Весь следующий день пути я провел с полковником Павловым, начальником политической канцелярии в Вильне, прибывшим в Петербург тотчас по назначении Муравьева с поручением от бывшего генерал-губернатора, остававшегося в Вильне. Он рассказывал мне вещи, о которых я, да и все петербургские, не имели ни малейшего понятия, и вещи весьма важные о Западном крае. Он знакомил меня вкратце с историей управления тем краем после мятежа 1831 г., с личностями правителей и главных при них деятелей. Между прочим он рассказал в подробности о разбитии шайки Сераковского в Поневежском уезде Ковенской губернии и о взятии его в плен генералом Ганецким с Финляндским полком. Молодецкое дело при Медейке происходило, сколько помню, три дня, около 25-го апреля. Сераковский, капитан Генерального штаба, известный своими статьями об уголовных наказаниях, отправлялся в марте месяце в 1863 г. за границу, кажется, даже с казенным поручением. Он оставался довольно долго в Вильне, всех посещал, все его благосклонно принимали, а в начале апреля он поехал далее. Но из Ковно повернул в Вилькомирский уезд, где в самое короткое время образовал шайку до 800 чел. Он шел беспрепятственно чрез Поневежский уезд и намеревался вторгнуться с 10 000 чел. польского войска в Курляндию, где полагал поднять все население. Без сомнения, это был бред его фантазии, в который однако польская часть населения слепо верила. Действительно, он присоединил к своему отряду шайку Колышки в 400 человек и ожидал шедшую к нему на соединение колонну или толпу, человек в 600, ксендза Мацкевича, впоследствии столь известного упорными партизанскими действиями. Высланный из Вильны отряд генерала Ганецкого с частью Финляндского полка перерезал путь Сераковскому. В первый день дело ограничилось перестрелкой, на второй шайка его была совершенно разбита, сам он ранен пулей в спину и укрылся с Колышко, адъютантом своим Косаковским, докторами и еще несколькими лицами из свиты на соседней мызе. В этот же день ксендз Мацкевич, уже подходивший с своею шайкою к месту боя, услыхав сильный огонь, счел за благо удалиться и оставить своих товарищей. С тех пор с переменным успехом он бродил по всей Жмуди до декабря месяца 1863 г. и неоднократно разбиваемый, долго ускользал от преследования.

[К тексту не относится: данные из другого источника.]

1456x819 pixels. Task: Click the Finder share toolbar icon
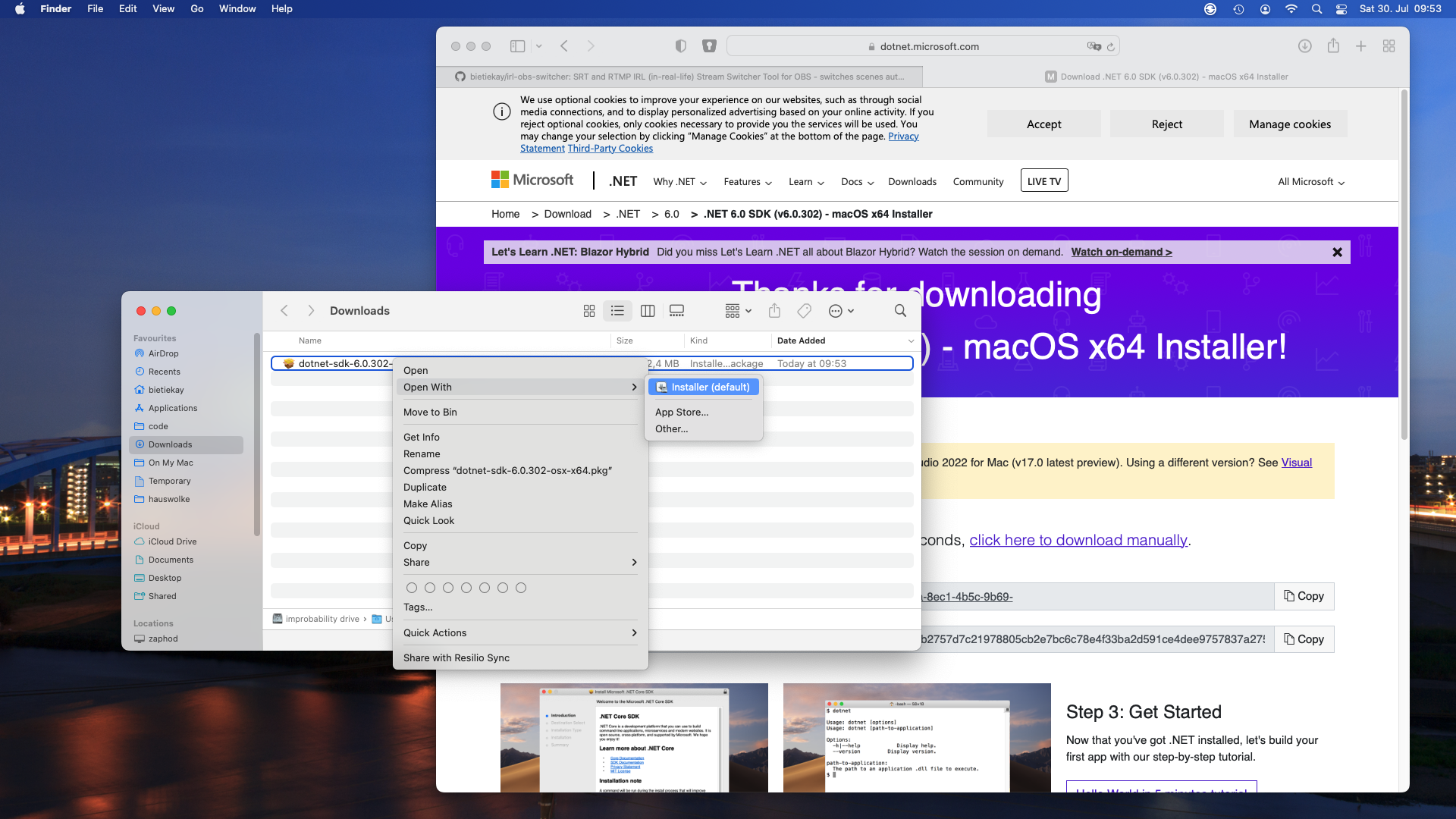click(774, 311)
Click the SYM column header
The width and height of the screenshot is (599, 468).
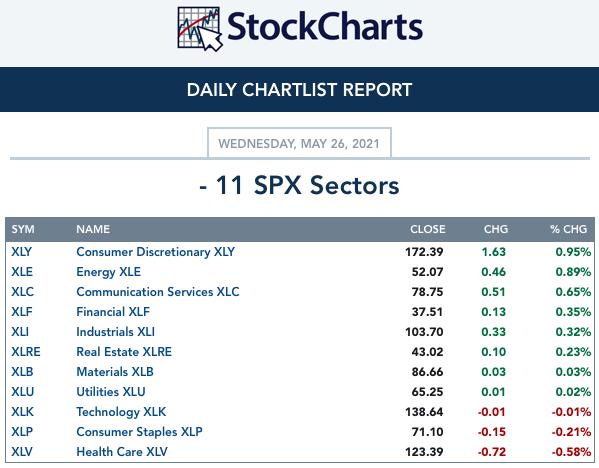click(x=23, y=229)
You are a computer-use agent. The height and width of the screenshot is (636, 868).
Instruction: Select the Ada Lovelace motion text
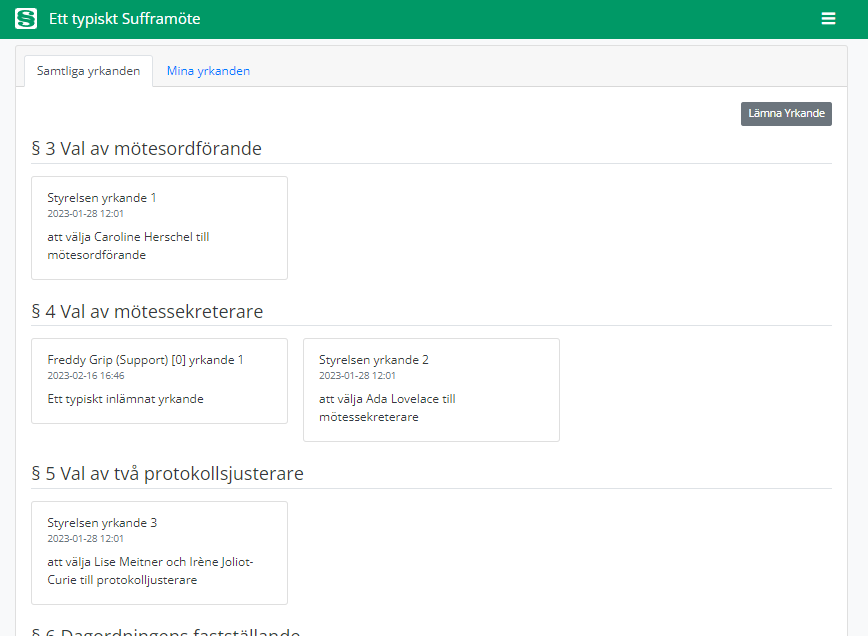[x=387, y=408]
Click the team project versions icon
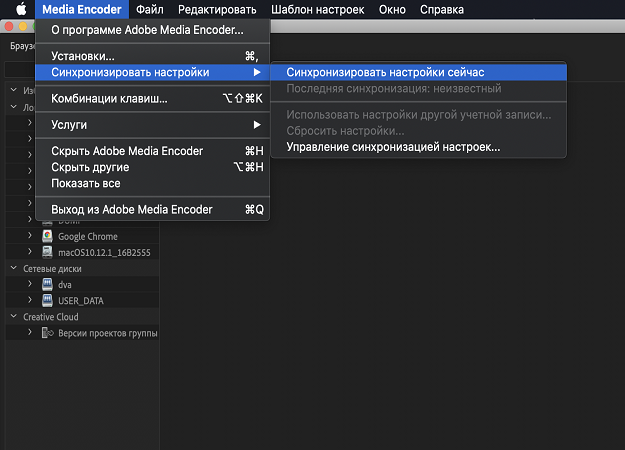This screenshot has width=625, height=450. pyautogui.click(x=47, y=333)
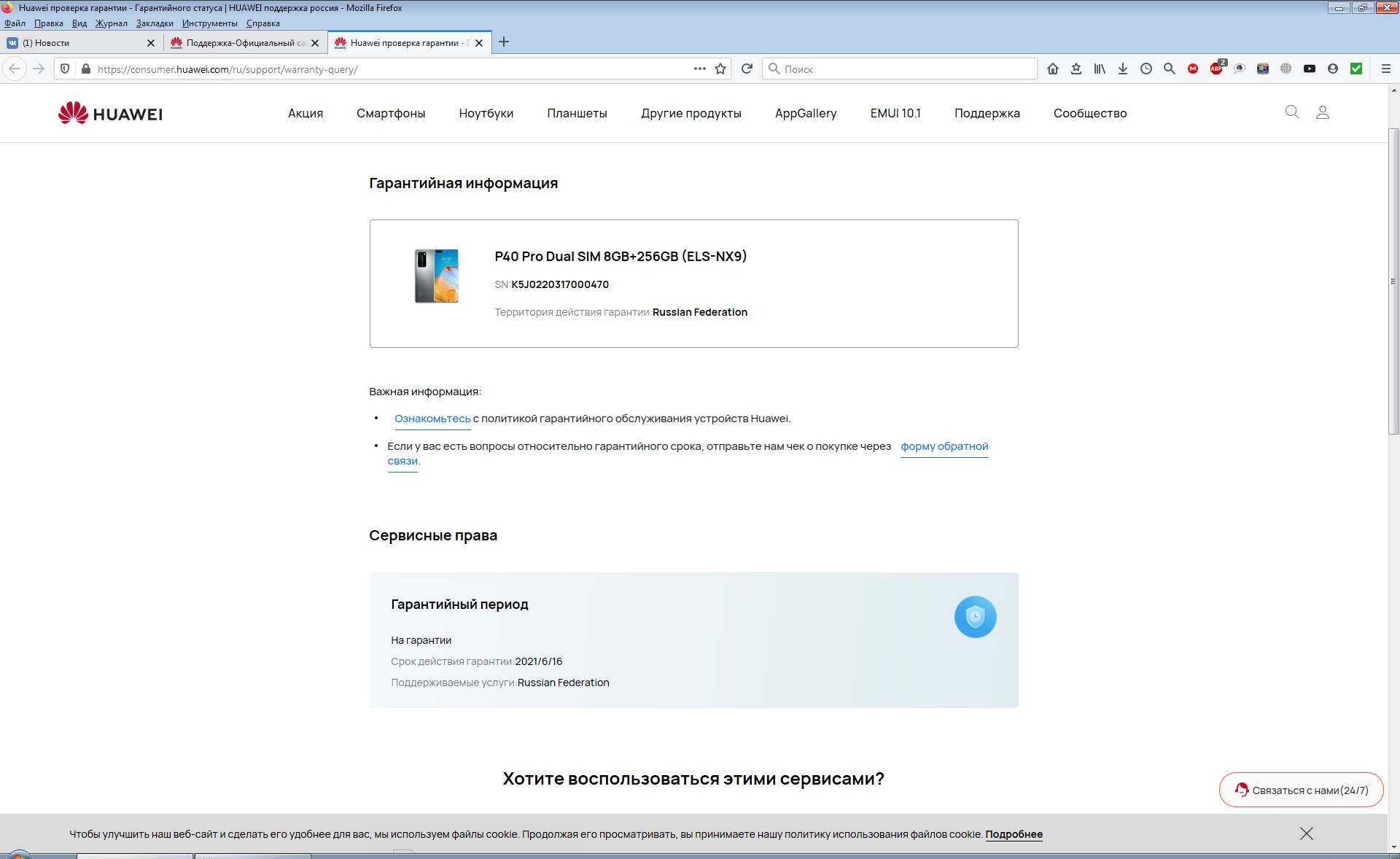Click the History clock toolbar icon
Image resolution: width=1400 pixels, height=859 pixels.
pyautogui.click(x=1146, y=69)
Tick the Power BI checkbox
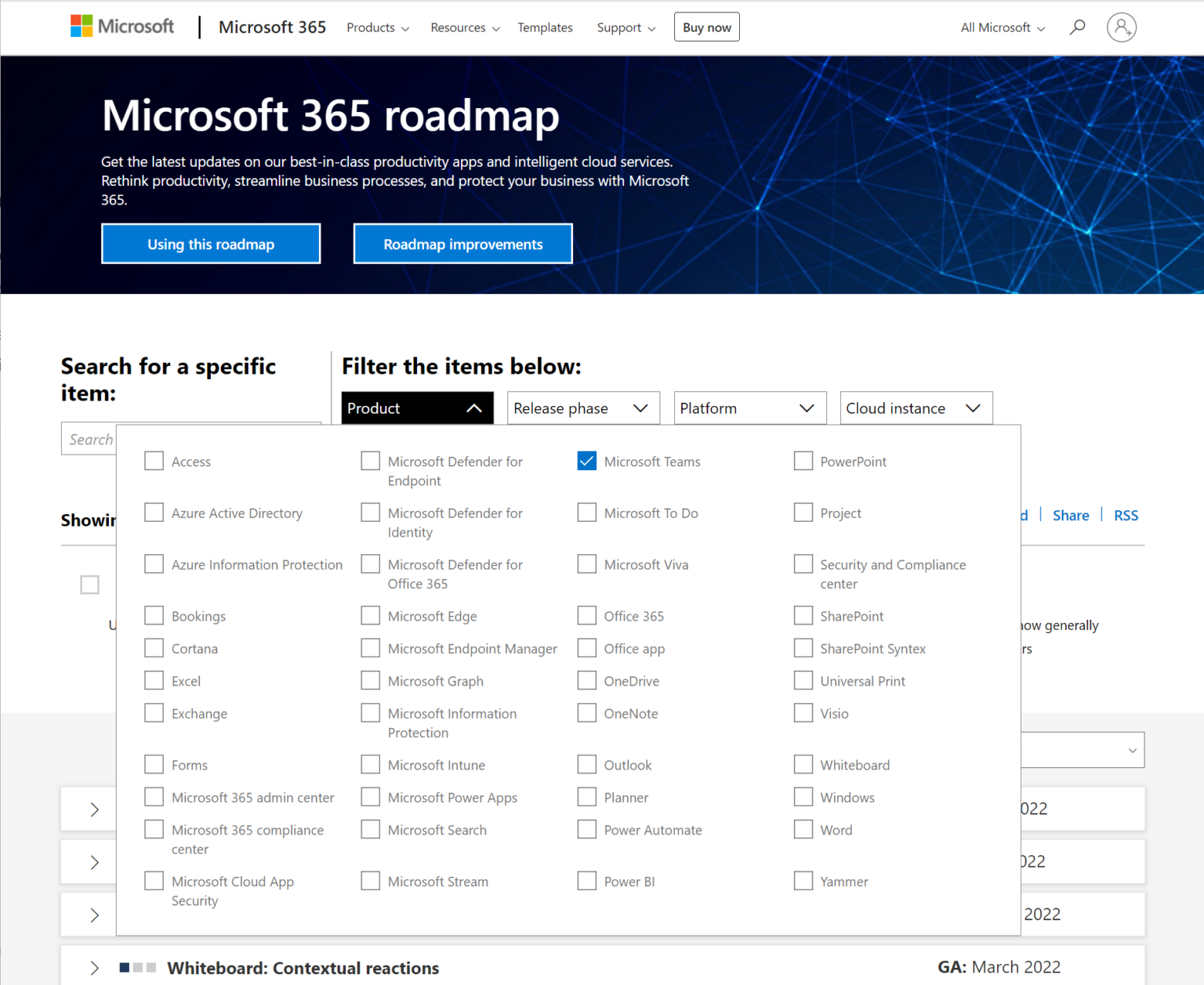1204x985 pixels. coord(586,882)
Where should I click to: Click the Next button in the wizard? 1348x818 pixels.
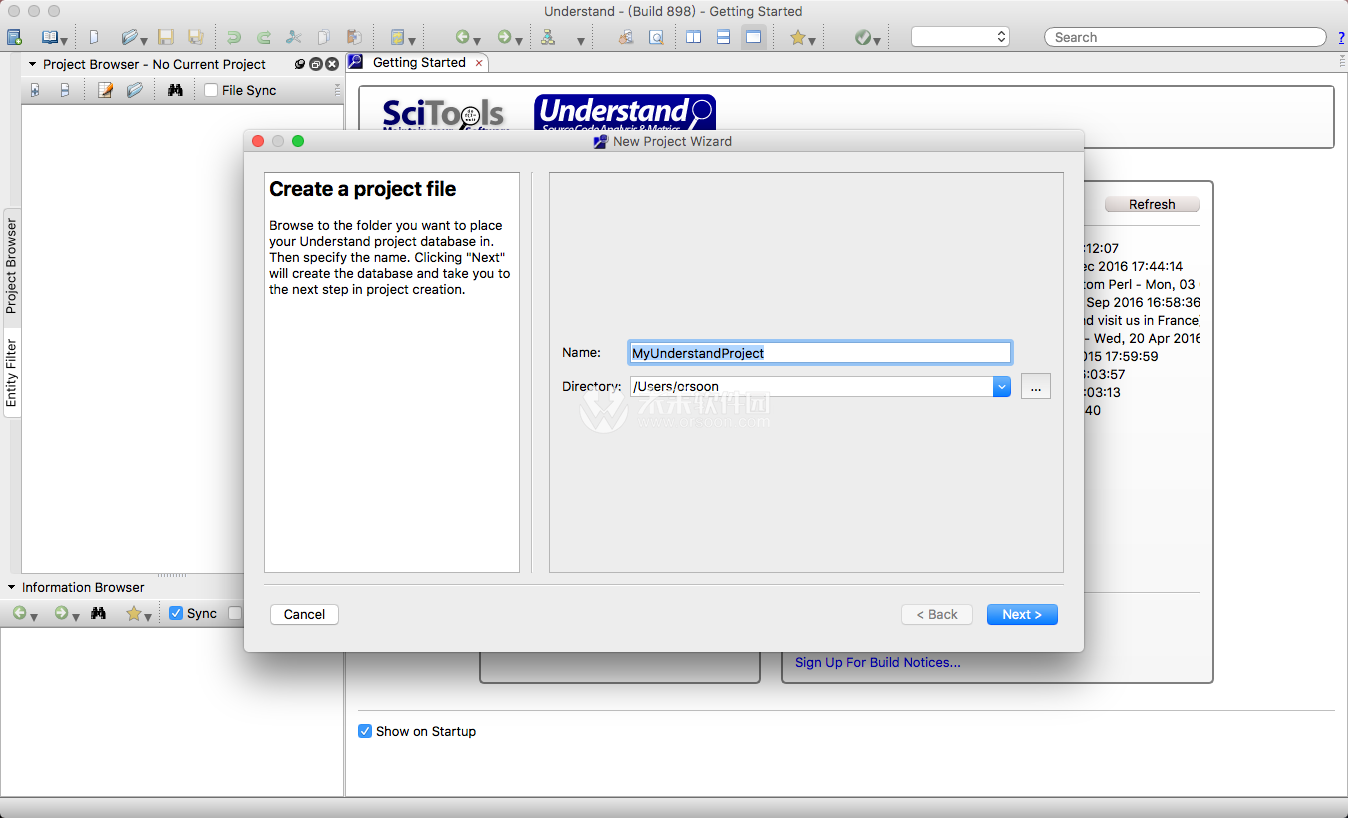tap(1022, 614)
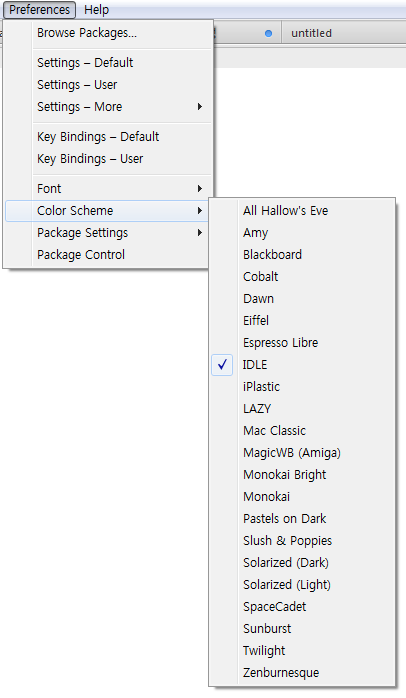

На третий день боя были рассеяны отдельные части этих больших шаек, а сам Сераковский с Колышко и штабом захвачены на мызе поручиком Вангасом и доставлены в Вильну. Здесь Сераковский содержался в госпитале Св. Якова, страдая раною и упорствуя в показаниях под предлогом болезни, видимо однако проходившей.

Мы приехали в Вильну ввечеру 13-го мая. Всюду слышался еврейский говор и крик. Прежде всего нас поразили необыкновенно узкие улицы, которые при вечернем слабом освещении казались еще уже. Мне все представлялось, что если попадется навстречу экипаж, то мы столкнемся; в большей части улиц двум экипажам только и можно, что разъехаться. Многие из нас остановились в прекрасной, лишь с 1-го мая открытой, гостинице «Европа», сделавшейся в скором времени как бы клубом вновь прибывающего русского общества. Там я нашел прекрасный, чистый номер со всеми удобствами, ярко освещенную столовую и хороший ужин. В нее сошли тотчас же и офицеры Генерального штаба, о которых я уже упоминал, и многие другие чиновники: здесь и завязалось наше общее сближение.